Preoperative autotransfusion, in my experience, is a technique that I no longer use for several reasons. Firstly, there is an imbalance between the removed bags and the transfusional ones, ending in an expensive and ineffective measure. Secondly, the emergence of intravenous iron and erythropoietin (EPO) has decreased the need for autotransfusion to patients for whom it is difficult finding compatible blood.

Correction of anemia preoperatively by stimulation with EPO or iron administration is important as preoperative hemoglobin concentration is one of the utmost important predictive factors for autologous blood transfusion.

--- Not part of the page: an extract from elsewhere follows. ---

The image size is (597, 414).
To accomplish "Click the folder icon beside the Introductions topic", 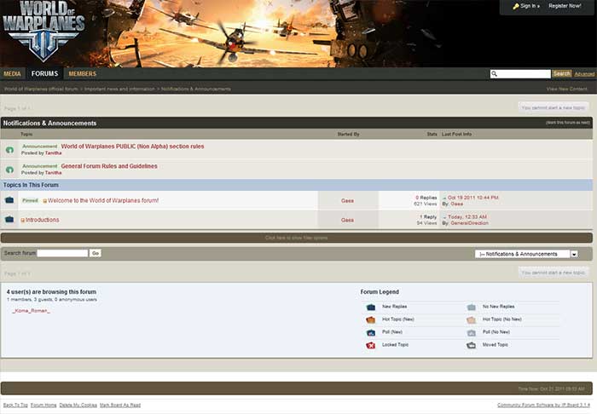I will 9,220.
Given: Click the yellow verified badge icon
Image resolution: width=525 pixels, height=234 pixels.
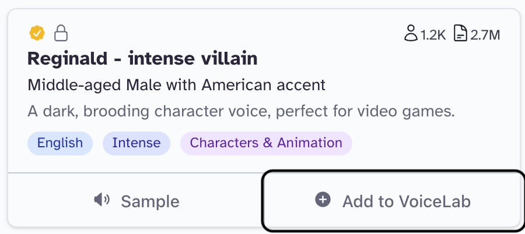Looking at the screenshot, I should tap(37, 34).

Routine use of tranexamic acid preoperatively and postoperatively has been the key element in our decision making. Studies have shown its administration in TKA significantly reduces blood by up to 50% and diminishes transfusion requirements without increasing the risk of thromboembolic events. Both in THA and spinal surgery, administering tranexamic acid prophylactically reduces intraoperative blood loss without increasing the incidence of thromboembolic complications.

In conclusion, I believe there are other techniques in addition to autotransfusion and blood recoveries that enable us to reduce the transfusion rate and maintain a correct blood volume.

Oscar Ares, MD, PhD, is an orthopaedic surgeon specializing in knee surgery at Hospital Clinic Barcelona and Hospital Quiron Barcelona in Barcelona.
Disclosure: Ares has no relevant financial disclosures.


Autotransfusion inefficient in THA

 Vijay Kumar, MS
Vijay Kumar

Retransfusion of a patient’s blood is not a part of our blood management policy.

Our practice of blood management is the use of tranexamic acid which is safe, efficient and cheaper than other modalities. Tranexamic acid reduces the blood loss and transfusion requirement by 50% without increasing the risk of deep vein thrombosis. Autotransfusion has the disadvantage of lowering the patient’s hemoglobin as a result of phelobotomy-induced anemia, thereby resulting in an increase in the overall rate of transfusion postoperatively. In addition to adding to the cost, a high rate of wastage has also been reported with autotransfusion.

Blood salvage and reinfusion is only useful in cases with at least 2 units to 3 units of blood loss and may even cause coagulopathy if given in large volume, as it lacks platelets and clotting factors. The reinfusion of lysed red blood cells may also cause hemoglobinuria resulting in renal insufficiency.

Blood salvage also requires the use of expensive equipment, such as cell savers.

Tranexamic acid is an economical and safe option for blood management.

Vijay Kumar, MS, is an orthopaedic surgeon at the All India Institute of Medical Sciences in New Delhi, where he focuses on joint replacement.
Disclosure: Kumar has no relevant financial disclosures.